The "Ozempic Effect" and Shifting Tides in Consumer Staples
PepsiCo, a titan in the consumer staples industry, has faced challenges this year due to the so-called "Ozempic effect" and changing investor sentiment. However, the potential impact of weight-loss drugs on PepsiCo's snack-food and beverage empire is likely to be minimal.
Beyond its beverage line, Pepsi boasts a best-in-class snack-food franchise through Frito-Lay, renowned for beloved brands like Doritos, Cheetos, and Lay's potato chips. Notably, Frito-Lay contributes more than half of the company's profits, making PepsiCo less reliant on sugary soda compared to competitors such as Coca-Cola.
Addressing Concerns and Embracing Growth
Fears surrounding the influence of weight-loss drugs on consumer snacking habits led to a 7% drop in PepsiCo stock in 2023, with prices at $168. However, PepsiCo remains confident in its outlook. In October, the company announced its expectation to achieve per-share earnings growth at the high end of its annual target in 2024, following a projected 13% increase in earnings for the current year. Furthermore, with a forward price-to-earnings ratio of 20.6, PepsiCo's stock trades below its five-year average.
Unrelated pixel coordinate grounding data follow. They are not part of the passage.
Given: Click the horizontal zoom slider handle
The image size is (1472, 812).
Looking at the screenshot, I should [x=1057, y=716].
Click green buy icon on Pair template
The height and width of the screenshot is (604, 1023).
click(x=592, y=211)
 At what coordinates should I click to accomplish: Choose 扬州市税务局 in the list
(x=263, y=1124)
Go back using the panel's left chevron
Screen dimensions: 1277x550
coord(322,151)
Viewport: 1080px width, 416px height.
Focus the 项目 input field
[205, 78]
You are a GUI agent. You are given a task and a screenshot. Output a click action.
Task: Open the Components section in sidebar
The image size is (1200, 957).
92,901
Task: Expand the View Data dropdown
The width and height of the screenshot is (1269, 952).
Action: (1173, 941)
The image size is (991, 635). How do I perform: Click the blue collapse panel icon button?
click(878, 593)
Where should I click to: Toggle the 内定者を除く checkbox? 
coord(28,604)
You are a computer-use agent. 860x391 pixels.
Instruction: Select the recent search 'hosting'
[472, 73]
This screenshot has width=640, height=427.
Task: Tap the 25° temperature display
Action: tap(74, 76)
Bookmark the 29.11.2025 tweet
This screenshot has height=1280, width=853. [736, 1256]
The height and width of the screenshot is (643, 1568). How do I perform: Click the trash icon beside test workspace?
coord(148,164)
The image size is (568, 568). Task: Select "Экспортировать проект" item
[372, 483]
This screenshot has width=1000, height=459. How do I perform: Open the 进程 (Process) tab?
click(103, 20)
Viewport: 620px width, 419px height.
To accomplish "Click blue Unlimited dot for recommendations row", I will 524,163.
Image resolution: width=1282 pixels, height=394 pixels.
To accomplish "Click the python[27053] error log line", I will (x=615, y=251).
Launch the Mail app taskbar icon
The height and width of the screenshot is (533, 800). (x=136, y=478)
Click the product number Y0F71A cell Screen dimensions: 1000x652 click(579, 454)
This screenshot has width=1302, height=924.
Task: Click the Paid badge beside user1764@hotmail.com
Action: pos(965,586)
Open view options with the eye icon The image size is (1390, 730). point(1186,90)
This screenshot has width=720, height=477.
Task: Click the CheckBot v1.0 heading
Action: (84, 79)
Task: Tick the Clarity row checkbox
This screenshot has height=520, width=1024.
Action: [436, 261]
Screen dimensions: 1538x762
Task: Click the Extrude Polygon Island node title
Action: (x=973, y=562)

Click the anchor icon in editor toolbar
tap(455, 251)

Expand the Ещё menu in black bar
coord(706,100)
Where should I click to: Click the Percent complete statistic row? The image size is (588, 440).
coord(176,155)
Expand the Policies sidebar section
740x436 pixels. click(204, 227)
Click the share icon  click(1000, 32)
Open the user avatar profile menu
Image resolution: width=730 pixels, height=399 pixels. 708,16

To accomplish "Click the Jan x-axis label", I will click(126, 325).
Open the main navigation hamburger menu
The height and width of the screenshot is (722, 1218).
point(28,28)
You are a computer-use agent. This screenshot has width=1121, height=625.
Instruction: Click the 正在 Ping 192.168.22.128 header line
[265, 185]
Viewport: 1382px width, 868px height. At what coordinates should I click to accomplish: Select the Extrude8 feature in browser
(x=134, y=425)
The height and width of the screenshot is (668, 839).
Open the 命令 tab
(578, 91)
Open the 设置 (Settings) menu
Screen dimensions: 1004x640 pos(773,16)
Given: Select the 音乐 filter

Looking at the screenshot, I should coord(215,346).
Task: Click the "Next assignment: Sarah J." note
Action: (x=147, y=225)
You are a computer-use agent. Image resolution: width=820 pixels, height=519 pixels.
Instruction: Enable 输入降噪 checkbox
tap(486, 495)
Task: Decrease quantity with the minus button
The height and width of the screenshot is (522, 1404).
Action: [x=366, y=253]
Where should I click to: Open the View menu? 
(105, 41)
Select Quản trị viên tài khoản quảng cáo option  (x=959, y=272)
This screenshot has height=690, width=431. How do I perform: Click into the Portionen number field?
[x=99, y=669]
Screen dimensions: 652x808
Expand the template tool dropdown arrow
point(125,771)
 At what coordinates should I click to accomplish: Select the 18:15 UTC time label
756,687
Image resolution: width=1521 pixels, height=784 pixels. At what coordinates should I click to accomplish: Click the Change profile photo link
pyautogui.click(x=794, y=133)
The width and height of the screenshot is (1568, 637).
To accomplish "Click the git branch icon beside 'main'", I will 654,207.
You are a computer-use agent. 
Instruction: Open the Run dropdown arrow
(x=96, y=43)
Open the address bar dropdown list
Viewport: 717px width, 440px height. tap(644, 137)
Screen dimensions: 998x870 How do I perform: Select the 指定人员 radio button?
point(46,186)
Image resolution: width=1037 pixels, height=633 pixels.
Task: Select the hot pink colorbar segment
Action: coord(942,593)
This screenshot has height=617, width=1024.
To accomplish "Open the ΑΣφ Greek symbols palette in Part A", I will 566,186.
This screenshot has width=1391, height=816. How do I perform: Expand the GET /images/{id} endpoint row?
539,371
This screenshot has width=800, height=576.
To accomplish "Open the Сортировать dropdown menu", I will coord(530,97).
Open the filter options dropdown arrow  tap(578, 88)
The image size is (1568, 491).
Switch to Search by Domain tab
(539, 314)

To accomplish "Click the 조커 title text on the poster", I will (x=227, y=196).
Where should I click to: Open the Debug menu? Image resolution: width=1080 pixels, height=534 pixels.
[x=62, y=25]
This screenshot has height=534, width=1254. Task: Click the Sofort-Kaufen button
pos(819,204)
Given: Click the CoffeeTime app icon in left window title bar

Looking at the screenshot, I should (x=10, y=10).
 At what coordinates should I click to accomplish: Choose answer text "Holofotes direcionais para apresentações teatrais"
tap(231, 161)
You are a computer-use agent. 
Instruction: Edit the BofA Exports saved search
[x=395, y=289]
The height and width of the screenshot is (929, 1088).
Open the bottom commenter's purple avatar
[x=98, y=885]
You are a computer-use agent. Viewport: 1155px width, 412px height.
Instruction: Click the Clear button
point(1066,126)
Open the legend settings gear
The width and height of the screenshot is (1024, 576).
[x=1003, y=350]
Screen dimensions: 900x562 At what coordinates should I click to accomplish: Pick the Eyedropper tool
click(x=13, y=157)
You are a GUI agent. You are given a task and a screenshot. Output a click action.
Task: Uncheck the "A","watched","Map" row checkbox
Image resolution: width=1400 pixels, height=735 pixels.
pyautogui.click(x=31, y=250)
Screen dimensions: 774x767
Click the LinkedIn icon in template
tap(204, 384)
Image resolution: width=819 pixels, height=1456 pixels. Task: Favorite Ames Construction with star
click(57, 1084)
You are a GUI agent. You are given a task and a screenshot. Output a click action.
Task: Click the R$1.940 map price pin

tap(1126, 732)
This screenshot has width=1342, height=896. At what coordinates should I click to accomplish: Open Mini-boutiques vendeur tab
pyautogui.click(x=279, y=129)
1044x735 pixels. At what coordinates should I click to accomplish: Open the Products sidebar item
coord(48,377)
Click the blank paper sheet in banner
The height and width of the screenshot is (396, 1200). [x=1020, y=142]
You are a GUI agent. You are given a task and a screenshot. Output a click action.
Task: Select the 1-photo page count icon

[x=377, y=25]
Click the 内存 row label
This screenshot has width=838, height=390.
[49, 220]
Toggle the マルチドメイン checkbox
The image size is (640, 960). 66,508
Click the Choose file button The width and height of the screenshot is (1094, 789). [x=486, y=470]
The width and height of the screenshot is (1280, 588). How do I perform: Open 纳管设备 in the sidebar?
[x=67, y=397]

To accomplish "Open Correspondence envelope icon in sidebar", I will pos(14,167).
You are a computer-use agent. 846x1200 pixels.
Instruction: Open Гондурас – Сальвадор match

Moreover, it offers a competitive yield of 3% and has consistently raised its dividend for an impressive 51 consecutive years, including a recent 10% boost.
Ozempic: Limited Adoption
Considering the broader context, the usage of Ozempic remains limited, estimated to reach around 1% of the population in 2024. This indicates that any potential impact on PepsiCo's market performance is unlikely to be significant.
An Analyst's Perspective
In a recent note to clients, Jefferies analyst Kaumil Gajrawala affirmed PepsiCo's resilience as a business, labeling it the most durable within their coverage. This sentiment echoes the notion that betting against established American brands rarely proves successful.